Certain Businesses Can Utilize the Section 199 Deduction

Also referred to as the domestic production deduction, Section 199 allows certain businesses to deduct up to 9% from their qualified production activities income. This is a complex deduction, but if taken properly, it can be quite valuable for eligible business activities.

This deduction is primarily designed for the manufacturing industry, but can also apply to construction of real property, the performance of engineering or architectural services and even film production.

Formed by the American Jobs Creation Act of 2004, this tax break was intended to benefit domestic manufacturers and to encourage investment in domestic manufacturing rather than outsourcing to foreign countries. As long as manufacturing or anything related to manufacturing took part in the U.S., up to 9% of the income directly derived from the qualifying activities is deductible.

Consider Issuing Dividends

If you are a shareholder of an S corporation that also works for the business on a day-to-day basis, consider classifying some of your compensation as dividends in order to minimize your corporate tax burden.

For example, if you own shares in a profitable S corporation and work for the company, consider taking a reasonable salary for your day-to-day services and receiving the rest of the profits through dividends. Depending on your tax-bracket, dividends can be advantageous since they are taxed at a lower rate.

However, the IRS is aware of this avoidance tactic and can re-characterize misclassified dividends as salary and require you to pay employment taxes and penalties. The trick is that you must receive a reasonable salary for your day-to-day activities before you receive the rest in dividends. The IRS doesn’t provide any clarity, only requiring the salary to be “reasonable.”

Among other issues, the IRS can consider the duties you perform as an employee, the amount of weekly hours you work at the S corporation and comparable salaries in similar positions.

In short, you should receive a similar salary to what you would pay another person to perform a similar job.

Don’t Forget the Home-Office Deduction

If your business operated from your home in 2014, you may be eligible for a home-office deduction. The regular method for claiming a home-office deduction requires you to keep records of actual expenses based on the percentage of your home dedicated to business use. Recently, the IRS started offering a simplified option of $5 per square foot, up to 300 feet, for a maximum of deduction of $1,500.

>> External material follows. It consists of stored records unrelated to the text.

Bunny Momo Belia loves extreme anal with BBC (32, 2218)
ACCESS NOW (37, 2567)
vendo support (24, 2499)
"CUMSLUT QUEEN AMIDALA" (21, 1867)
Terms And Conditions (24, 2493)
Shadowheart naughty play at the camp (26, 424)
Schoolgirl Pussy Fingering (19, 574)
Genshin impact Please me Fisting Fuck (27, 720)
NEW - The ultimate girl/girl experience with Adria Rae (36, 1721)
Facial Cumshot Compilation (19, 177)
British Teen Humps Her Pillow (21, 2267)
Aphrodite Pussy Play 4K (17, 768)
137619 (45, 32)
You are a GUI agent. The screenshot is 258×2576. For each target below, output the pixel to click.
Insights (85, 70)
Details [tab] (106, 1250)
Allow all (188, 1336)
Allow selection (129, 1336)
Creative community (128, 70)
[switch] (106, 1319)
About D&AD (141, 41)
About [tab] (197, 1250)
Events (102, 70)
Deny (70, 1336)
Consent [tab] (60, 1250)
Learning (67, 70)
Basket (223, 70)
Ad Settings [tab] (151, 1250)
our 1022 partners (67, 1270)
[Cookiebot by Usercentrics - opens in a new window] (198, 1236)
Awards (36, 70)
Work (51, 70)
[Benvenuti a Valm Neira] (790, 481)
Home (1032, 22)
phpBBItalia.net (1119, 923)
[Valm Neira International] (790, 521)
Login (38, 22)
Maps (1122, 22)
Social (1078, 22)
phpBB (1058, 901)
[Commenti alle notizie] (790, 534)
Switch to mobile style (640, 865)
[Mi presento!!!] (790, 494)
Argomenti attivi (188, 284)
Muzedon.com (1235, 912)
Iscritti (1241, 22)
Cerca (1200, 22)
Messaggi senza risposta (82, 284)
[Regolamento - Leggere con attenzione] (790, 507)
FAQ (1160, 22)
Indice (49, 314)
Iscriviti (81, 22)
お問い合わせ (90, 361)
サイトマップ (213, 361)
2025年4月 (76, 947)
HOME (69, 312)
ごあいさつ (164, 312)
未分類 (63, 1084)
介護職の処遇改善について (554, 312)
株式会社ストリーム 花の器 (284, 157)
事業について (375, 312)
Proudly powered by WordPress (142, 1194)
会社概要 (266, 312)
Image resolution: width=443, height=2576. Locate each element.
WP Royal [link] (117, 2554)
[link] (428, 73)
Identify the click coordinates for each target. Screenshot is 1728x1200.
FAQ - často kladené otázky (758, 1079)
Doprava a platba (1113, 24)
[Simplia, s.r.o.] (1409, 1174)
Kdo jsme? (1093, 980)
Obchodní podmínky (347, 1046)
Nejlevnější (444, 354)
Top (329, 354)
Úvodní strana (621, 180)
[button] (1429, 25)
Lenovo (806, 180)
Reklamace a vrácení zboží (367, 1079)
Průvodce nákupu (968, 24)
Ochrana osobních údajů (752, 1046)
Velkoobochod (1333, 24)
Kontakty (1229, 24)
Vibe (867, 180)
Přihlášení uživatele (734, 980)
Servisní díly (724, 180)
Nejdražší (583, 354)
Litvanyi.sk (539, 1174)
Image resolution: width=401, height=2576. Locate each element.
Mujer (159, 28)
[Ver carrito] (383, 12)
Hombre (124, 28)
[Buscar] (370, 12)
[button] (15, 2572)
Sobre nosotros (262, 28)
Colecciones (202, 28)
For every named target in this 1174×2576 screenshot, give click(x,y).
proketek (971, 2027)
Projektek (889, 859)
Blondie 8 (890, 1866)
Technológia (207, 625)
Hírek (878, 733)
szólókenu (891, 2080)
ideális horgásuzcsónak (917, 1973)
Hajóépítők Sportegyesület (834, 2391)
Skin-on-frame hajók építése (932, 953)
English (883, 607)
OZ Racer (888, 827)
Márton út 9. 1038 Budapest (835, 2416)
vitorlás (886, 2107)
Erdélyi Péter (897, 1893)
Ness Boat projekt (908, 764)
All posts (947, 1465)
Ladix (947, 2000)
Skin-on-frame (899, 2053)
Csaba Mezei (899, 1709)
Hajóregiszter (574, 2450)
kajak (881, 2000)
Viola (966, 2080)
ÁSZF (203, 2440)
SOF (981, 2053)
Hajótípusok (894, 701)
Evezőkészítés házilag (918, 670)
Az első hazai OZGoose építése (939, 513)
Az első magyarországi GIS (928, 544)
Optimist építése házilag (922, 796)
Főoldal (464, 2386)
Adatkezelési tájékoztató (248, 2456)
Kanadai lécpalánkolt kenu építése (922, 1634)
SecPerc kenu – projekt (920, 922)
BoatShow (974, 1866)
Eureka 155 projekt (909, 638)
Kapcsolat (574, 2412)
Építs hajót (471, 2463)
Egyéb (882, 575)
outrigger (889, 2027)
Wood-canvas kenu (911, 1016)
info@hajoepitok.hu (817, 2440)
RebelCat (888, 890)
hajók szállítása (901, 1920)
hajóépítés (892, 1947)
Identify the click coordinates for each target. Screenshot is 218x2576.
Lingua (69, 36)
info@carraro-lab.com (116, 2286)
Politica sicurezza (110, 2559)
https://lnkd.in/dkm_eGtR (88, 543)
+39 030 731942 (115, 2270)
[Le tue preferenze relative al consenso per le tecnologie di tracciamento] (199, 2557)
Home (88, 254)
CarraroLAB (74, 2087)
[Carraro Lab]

There are two ways you can qualify for a home-office deduction: if you use a dedicated portion of your home for business purposes or if you use a dedicated portion of your home to store inventory or samples.

The first method requires you to use a portion of your home exclusively and regularly for your business. To satisfy the exclusive-use requirement, the office must be a separate room or a part of a room with a clear partition. Additionally, your home-office space must be used exclusively for business purposes and not for any personal purposes. For example, if you also use your home office as a bedroom, you may forfeit the home-office deduction.

The second method allows you to deduct home-office expenses if you use a dedicated portion of your home to store inventory or samples. For example, if you sell printers and use a portion of your garage to store inventory, you cannot deduct the entire garage, but only the portion used to store inventory.

These tips are last-minute suggestions you can use to reduce your tax burden by the March 16 filing deadline. In addition to the tips above, it’s essential to maintain proper documentation for any deduction you claim just in case the IRS comes knocking. Get ahead of the process for next year.

As long as you have proof to back up your deduction claims, your business should be on its way to reducing corporate tax liability and increasing profits.